• [Problem requirements]
The data beneath this task is to be duplicated exactly, in its entirety.

Items from a dataset
------------------------

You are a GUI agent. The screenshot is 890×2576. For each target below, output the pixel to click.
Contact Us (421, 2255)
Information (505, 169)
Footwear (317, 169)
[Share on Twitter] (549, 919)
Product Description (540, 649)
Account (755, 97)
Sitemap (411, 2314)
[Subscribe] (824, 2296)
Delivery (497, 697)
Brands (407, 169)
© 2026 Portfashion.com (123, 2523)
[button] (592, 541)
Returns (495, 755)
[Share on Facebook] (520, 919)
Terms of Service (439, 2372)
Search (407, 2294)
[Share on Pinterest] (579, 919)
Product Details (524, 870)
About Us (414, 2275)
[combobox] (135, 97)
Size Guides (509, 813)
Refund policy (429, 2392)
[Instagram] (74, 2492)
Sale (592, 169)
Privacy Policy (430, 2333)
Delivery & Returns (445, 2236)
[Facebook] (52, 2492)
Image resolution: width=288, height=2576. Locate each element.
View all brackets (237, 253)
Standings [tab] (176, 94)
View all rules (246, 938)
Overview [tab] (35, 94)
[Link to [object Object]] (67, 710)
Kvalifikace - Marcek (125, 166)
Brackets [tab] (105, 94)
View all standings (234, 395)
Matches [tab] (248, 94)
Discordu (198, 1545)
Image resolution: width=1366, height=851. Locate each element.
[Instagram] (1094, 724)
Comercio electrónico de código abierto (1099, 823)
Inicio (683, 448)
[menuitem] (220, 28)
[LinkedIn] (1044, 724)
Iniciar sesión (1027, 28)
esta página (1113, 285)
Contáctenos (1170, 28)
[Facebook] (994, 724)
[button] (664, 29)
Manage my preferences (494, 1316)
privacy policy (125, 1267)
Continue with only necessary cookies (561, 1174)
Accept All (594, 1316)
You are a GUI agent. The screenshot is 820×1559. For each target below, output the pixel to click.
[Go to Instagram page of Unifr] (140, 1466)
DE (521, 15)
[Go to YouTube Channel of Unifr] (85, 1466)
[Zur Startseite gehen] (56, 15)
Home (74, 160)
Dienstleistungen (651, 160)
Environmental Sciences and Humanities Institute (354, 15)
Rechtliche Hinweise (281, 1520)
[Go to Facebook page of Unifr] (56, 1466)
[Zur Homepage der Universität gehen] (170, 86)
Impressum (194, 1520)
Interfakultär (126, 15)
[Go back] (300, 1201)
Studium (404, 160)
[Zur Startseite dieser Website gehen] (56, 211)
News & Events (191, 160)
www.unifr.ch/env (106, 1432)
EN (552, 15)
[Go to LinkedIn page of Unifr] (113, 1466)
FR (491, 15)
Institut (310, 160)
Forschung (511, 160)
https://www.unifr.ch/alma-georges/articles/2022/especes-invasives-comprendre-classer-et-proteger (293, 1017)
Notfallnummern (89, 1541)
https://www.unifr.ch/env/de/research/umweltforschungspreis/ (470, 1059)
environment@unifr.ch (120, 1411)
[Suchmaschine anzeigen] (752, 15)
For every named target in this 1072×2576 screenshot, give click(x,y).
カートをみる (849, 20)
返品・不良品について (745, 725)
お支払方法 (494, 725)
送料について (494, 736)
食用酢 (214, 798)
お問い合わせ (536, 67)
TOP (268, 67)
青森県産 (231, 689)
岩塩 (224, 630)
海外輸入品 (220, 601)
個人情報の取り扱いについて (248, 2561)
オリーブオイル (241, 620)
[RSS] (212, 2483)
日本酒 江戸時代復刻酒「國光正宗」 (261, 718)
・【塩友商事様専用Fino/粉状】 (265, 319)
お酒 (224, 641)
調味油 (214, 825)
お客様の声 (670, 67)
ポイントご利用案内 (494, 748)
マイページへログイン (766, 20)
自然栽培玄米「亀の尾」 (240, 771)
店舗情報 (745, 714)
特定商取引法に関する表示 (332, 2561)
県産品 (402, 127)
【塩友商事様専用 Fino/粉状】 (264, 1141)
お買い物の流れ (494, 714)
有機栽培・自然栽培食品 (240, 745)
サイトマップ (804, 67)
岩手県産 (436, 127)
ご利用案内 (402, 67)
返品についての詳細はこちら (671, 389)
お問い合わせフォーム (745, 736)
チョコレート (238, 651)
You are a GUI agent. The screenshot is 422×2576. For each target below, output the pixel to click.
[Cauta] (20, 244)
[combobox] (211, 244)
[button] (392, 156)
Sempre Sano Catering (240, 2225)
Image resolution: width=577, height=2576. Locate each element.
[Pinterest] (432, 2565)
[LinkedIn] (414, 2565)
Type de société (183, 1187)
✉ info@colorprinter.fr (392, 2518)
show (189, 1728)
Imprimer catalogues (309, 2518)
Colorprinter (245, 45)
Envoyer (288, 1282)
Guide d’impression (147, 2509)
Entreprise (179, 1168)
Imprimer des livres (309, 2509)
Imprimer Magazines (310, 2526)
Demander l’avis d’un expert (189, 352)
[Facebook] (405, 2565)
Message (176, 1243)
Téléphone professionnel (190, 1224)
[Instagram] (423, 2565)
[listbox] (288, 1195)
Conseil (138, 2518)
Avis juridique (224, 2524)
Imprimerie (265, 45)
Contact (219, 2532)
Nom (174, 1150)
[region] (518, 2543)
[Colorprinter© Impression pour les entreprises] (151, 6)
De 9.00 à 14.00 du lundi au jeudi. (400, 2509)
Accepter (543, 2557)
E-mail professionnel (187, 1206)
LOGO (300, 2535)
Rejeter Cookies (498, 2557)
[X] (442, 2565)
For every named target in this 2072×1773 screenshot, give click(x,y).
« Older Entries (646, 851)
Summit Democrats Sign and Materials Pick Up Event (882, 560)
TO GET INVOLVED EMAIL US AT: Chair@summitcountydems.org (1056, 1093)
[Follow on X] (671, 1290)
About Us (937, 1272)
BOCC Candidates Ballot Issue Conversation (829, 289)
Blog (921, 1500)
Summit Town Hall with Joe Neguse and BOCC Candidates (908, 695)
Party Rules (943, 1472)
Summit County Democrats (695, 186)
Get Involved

------------------------

• [Exercise output]
You are a GUI agent. The screenshot is 890×2576. For each target below, output the pixel to click.
Contact Us (421, 2255)
Information (505, 169)
Footwear (317, 169)
[Share on Twitter] (549, 919)
Product Description (540, 649)
Account (755, 97)
Sitemap (411, 2314)
[Subscribe] (824, 2296)
Delivery (497, 697)
Brands (407, 169)
© 2026 Portfashion.com (123, 2523)
[button] (592, 541)
Returns (495, 755)
[Share on Facebook] (520, 919)
Terms of Service (439, 2372)
Search (407, 2294)
[Share on Pinterest] (579, 919)
Product Details (524, 870)
About Us (414, 2275)
[combobox] (135, 97)
Size Guides (509, 813)
Refund policy (429, 2392)
[Instagram] (74, 2492)
Sale (592, 169)
Privacy Policy (430, 2333)
Delivery & Returns (445, 2236)
[Facebook] (52, 2492)
Image resolution: width=288, height=2576. Locate each element.
View all brackets (237, 253)
Standings [tab] (176, 94)
View all rules (246, 938)
Overview [tab] (35, 94)
[Link to [object Object]] (67, 710)
Kvalifikace - Marcek (125, 166)
Brackets [tab] (105, 94)
View all standings (234, 395)
Matches [tab] (248, 94)
Discordu (198, 1545)
Image resolution: width=1366, height=851. Locate each element.
[Instagram] (1094, 724)
Comercio electrónico de código abierto (1099, 823)
Inicio (683, 448)
[menuitem] (220, 28)
[LinkedIn] (1044, 724)
Iniciar sesión (1027, 28)
esta página (1113, 285)
Contáctenos (1170, 28)
[Facebook] (994, 724)
[button] (664, 29)
Manage my preferences (494, 1316)
privacy policy (125, 1267)
Continue with only necessary cookies (561, 1174)
Accept All (594, 1316)
You are a GUI agent. The screenshot is 820×1559. For each target below, output the pixel to click.
[Go to Instagram page of Unifr] (140, 1466)
DE (521, 15)
[Go to YouTube Channel of Unifr] (85, 1466)
[Zur Startseite gehen] (56, 15)
Home (74, 160)
Dienstleistungen (651, 160)
Environmental Sciences and Humanities Institute (354, 15)
Rechtliche Hinweise (281, 1520)
[Go to Facebook page of Unifr] (56, 1466)
[Zur Homepage der Universität gehen] (170, 86)
Impressum (194, 1520)
Interfakultär (126, 15)
[Go back] (300, 1201)
Studium (404, 160)
[Zur Startseite dieser Website gehen] (56, 211)
News & Events (191, 160)
www.unifr.ch/env (106, 1432)
EN (552, 15)
[Go to LinkedIn page of Unifr] (113, 1466)
FR (491, 15)
Institut (310, 160)
Forschung (511, 160)
https://www.unifr.ch/alma-georges/articles/2022/especes-invasives-comprendre-classer-et-proteger (293, 1017)
Notfallnummern (89, 1541)
https://www.unifr.ch/env/de/research/umweltforschungspreis/ (470, 1059)
environment@unifr.ch (120, 1411)
[Suchmaschine anzeigen] (752, 15)
For every named target in this 1072×2576 screenshot, give click(x,y).
カートをみる (849, 20)
返品・不良品について (745, 725)
お支払方法 (494, 725)
送料について (494, 736)
食用酢 (214, 798)
お問い合わせ (536, 67)
TOP (268, 67)
青森県産 (231, 689)
岩塩 (224, 630)
海外輸入品 (220, 601)
個人情報の取り扱いについて (248, 2561)
オリーブオイル (241, 620)
[RSS] (212, 2483)
日本酒 江戸時代復刻酒「國光正宗」 (261, 718)
・【塩友商事様専用Fino/粉状】 (265, 319)
お酒 (224, 641)
調味油 (214, 825)
お客様の声 (670, 67)
ポイントご利用案内 (494, 748)
マイページへログイン (766, 20)
自然栽培玄米「亀の尾」 (240, 771)
店舗情報 (745, 714)
特定商取引法に関する表示 (332, 2561)
県産品 (402, 127)
【塩友商事様専用 Fino/粉状】 (264, 1141)
お買い物の流れ (494, 714)
有機栽培・自然栽培食品 (240, 745)
サイトマップ (804, 67)
岩手県産 (436, 127)
ご利用案内 (402, 67)
返品についての詳細はこちら (671, 389)
お問い合わせフォーム (745, 736)
チョコレート (238, 651)
You are a GUI agent. The screenshot is 422×2576. For each target below, output the pixel to click.
[Cauta] (20, 244)
[combobox] (211, 244)
[button] (392, 156)
Sempre Sano Catering (240, 2225)
Image resolution: width=577, height=2576. Locate each element.
[Pinterest] (432, 2565)
[LinkedIn] (414, 2565)
Type de société (183, 1187)
✉ info@colorprinter.fr (392, 2518)
show (189, 1728)
Imprimer catalogues (309, 2518)
Colorprinter (245, 45)
Envoyer (288, 1282)
Guide d’impression (147, 2509)
Entreprise (179, 1168)
Imprimer des livres (309, 2509)
Imprimer Magazines (310, 2526)
Demander l’avis d’un expert (189, 352)
[Facebook] (405, 2565)
Message (176, 1243)
Téléphone professionnel (190, 1224)
[Instagram] (423, 2565)
[listbox] (288, 1195)
Conseil (138, 2518)
Avis juridique (224, 2524)
Imprimerie (265, 45)
Contact (219, 2532)
Nom (174, 1150)
[region] (518, 2543)
[Colorprinter© Impression pour les entreprises] (151, 6)
De 9.00 à 14.00 du lundi au jeudi. (400, 2509)
Accepter (543, 2557)
E-mail professionnel (187, 1206)
LOGO (300, 2535)
Rejeter Cookies (498, 2557)
[X] (442, 2565)
For every named target in this 2072×1773 screenshot, give click(x,y).
« Older Entries (646, 851)
Summit Democrats Sign and Materials Pick Up Event (882, 560)
TO GET INVOLVED EMAIL US AT: Chair@summitcountydems.org (1056, 1093)
[Follow on X] (671, 1290)
About Us (937, 1272)
BOCC Candidates Ballot Issue Conversation (829, 289)
Blog (921, 1500)
Summit Town Hall with Joe Neguse and BOCC Candidates (908, 695)
Party Rules (943, 1472)
Summit County Democrats (695, 186)
Get Involved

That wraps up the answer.